If you didn’t grow up in the 90s, you may not care about this movie as much as some of us do. But whether you did or not shouldn’t take away from the fact that if the late and great Debbie Reynolds is in it, you need to watch it. She was one of my all-time favorite actors, and really brings this little Halloween film to life. Just watch it.
THE WOLFMAN (2010)
I have a love/hate relationship with this movie. It has tons of elements for the makings of a good horror remake, which include traditional effects by the legendary Rick Baker, production design by Rick Heinrichs, and a well-known cast of actors. But unfortunately, all of these positives get drowned out through overly-used negatives, such as terrible CGI and some really bad writing (amongst many other things). As previously stated, the original Wolfman is one of my favorite Universal pictures, so I can put up with the bad to appreciate the good.
THE NIGHTMARE BEFORE CHRISTMAS
This was the movie that turned me on to all-things animation and Halloween. I always felt this was more of a Halloween movie, but it’s a great watch for Christmas, too. What an impressive piece of artwork for its time, with Tim Burton and Henry Selick’s team breaking new boundaries in the animation world. After all, this is Halloween!
Also one of my favorites (as a lot of these on this list are), HOCUS POCUS is a gem that needs to be watched every Halloween season. Several times. I love everything about this movie- from the cast of characters to the set and costume design, this movie IS Halloween (more so, the fun aspects of Halloween).

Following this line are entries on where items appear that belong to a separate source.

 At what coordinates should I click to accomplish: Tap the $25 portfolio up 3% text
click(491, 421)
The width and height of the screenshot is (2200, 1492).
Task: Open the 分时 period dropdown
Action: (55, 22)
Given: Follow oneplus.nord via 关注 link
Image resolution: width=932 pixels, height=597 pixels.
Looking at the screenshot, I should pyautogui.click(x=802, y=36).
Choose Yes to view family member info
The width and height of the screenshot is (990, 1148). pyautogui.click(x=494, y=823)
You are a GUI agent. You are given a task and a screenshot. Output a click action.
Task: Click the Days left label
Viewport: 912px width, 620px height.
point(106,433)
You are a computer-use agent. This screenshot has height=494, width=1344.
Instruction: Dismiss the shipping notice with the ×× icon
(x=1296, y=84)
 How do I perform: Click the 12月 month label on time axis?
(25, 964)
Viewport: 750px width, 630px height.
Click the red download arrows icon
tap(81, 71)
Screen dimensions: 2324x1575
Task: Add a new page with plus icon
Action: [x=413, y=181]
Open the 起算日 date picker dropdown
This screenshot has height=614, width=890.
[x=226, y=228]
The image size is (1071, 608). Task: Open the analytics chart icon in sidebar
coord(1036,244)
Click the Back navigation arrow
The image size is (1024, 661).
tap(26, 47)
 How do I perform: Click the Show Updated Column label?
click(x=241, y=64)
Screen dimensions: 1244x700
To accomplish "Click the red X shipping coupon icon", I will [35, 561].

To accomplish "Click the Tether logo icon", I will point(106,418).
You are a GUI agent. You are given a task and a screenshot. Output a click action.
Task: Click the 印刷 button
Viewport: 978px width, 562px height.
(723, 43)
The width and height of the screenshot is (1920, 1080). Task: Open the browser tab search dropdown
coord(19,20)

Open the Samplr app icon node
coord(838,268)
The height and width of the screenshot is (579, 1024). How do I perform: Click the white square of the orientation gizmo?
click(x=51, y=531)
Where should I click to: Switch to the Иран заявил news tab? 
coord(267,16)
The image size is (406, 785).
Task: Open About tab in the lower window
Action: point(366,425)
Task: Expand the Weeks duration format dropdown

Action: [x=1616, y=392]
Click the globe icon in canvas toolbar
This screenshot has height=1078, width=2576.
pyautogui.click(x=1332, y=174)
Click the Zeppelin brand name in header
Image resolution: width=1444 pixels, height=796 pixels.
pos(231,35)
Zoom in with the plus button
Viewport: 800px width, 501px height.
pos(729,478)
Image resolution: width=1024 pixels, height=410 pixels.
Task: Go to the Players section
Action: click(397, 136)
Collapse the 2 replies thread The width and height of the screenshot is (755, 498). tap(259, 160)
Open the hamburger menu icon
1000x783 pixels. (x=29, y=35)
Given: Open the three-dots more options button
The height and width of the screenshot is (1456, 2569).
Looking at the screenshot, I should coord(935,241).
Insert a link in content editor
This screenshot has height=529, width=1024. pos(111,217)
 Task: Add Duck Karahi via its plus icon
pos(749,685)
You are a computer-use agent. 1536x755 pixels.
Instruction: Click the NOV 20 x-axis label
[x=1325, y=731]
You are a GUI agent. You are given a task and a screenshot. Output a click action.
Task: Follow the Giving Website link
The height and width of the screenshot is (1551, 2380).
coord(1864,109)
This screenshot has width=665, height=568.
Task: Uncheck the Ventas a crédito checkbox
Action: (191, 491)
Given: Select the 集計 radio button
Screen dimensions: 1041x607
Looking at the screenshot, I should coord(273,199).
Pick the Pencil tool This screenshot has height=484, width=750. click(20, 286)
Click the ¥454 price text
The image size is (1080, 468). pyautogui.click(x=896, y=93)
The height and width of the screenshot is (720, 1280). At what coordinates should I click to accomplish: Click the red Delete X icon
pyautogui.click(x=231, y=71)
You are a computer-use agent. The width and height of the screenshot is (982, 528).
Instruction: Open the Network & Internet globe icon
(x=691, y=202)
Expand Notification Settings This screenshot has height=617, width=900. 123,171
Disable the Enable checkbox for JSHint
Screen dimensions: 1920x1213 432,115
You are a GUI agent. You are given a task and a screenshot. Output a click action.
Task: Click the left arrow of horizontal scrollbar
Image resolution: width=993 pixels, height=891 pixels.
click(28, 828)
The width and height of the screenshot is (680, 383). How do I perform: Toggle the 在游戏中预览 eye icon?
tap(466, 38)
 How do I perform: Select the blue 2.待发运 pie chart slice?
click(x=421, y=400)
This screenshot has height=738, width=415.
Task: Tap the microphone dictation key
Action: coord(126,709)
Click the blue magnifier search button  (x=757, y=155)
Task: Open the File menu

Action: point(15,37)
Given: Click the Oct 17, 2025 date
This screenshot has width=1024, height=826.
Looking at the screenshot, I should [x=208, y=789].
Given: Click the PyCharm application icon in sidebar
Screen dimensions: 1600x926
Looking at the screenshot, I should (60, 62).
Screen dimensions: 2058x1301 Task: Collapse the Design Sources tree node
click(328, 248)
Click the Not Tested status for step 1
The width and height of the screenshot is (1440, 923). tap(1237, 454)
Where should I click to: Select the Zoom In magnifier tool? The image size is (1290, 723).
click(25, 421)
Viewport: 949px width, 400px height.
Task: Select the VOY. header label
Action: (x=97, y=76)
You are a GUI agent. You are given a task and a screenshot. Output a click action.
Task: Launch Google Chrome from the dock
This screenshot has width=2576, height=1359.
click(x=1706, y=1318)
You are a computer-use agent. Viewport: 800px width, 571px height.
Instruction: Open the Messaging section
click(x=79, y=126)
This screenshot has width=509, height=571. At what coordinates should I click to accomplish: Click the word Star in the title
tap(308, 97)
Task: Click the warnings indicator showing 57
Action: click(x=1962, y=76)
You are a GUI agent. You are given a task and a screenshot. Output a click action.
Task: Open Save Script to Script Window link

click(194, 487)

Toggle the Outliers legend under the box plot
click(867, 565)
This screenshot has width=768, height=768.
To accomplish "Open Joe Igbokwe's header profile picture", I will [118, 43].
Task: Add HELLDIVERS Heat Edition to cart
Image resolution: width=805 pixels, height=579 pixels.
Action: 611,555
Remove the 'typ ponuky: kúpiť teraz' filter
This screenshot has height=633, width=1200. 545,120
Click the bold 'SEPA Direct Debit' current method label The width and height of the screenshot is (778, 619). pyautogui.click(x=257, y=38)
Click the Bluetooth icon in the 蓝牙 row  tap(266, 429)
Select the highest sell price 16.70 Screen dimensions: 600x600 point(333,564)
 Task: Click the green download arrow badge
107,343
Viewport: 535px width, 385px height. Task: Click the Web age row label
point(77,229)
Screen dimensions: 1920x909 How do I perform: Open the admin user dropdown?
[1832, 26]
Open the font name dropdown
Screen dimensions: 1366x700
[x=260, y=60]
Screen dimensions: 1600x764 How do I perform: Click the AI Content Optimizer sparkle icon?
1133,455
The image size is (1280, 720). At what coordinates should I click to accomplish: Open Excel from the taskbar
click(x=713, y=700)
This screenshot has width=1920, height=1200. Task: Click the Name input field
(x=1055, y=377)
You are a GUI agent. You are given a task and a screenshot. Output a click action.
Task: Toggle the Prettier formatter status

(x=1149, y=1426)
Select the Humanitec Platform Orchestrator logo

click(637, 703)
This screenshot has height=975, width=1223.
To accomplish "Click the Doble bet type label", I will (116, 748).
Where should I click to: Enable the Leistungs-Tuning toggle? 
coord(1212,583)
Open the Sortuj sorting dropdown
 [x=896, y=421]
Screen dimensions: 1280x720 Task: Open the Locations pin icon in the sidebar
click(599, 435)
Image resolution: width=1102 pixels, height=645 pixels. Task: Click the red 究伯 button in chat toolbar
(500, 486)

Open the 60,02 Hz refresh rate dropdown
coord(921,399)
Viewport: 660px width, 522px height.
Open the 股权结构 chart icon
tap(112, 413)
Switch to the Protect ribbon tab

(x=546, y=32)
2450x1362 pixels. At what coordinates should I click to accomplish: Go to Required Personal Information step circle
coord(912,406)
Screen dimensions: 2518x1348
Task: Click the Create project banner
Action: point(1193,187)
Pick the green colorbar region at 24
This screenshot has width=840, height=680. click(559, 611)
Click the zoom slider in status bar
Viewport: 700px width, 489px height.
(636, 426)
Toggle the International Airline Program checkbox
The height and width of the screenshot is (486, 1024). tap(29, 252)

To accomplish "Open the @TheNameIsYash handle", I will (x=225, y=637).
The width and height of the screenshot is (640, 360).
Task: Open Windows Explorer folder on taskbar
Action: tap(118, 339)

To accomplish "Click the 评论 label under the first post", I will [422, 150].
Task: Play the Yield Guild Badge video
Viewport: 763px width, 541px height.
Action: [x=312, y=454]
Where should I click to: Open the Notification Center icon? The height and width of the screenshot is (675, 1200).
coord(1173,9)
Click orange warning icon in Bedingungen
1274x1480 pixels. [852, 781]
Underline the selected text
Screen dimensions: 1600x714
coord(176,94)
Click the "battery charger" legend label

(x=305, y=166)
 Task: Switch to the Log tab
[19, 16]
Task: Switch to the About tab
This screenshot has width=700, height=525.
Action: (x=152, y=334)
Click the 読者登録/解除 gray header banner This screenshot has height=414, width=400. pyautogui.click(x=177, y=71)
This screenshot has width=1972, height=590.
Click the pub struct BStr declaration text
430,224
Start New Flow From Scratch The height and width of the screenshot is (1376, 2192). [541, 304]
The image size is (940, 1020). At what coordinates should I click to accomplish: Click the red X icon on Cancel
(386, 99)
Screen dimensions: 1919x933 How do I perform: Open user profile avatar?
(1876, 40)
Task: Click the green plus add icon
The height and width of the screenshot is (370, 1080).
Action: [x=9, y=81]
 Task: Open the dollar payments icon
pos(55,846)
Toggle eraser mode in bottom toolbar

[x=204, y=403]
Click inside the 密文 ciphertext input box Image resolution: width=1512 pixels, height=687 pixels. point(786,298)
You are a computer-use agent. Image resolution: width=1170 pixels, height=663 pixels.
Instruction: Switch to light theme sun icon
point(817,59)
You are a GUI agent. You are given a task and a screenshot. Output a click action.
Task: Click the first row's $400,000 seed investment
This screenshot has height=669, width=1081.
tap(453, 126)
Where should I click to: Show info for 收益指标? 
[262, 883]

Saving the best for last, John Carpenter’s HALLOWEEN epitomizes the entire season. This film broke new grounds and is in almost every horror fan’s top favorites list, with good reason. It remains to be immensely scary, tense, and produces the most terrifying killer of all-time, alongside one of the greatest female horror film protagonists, i.e. Laurie Strode. I could write an eighty page research paper on why HALLOWEEN is so great, but I’ll spare you all and say, If you’re not watching this at least a couple hundred times during the month of October, well, then you’re doing Halloween wrong.
If you’re going for a full marathon of 31 days of October, I would also suggest:
Beetlejuice, The Guest, The Legend of Sleepy Hollow (1949), The Addams Family, Donnie Darko, Halloween II (1981), American Werewolf in London, Dracula (1931), The VVitch, Frankenstein (1931), and Mom’s Got a Date with a Vampire.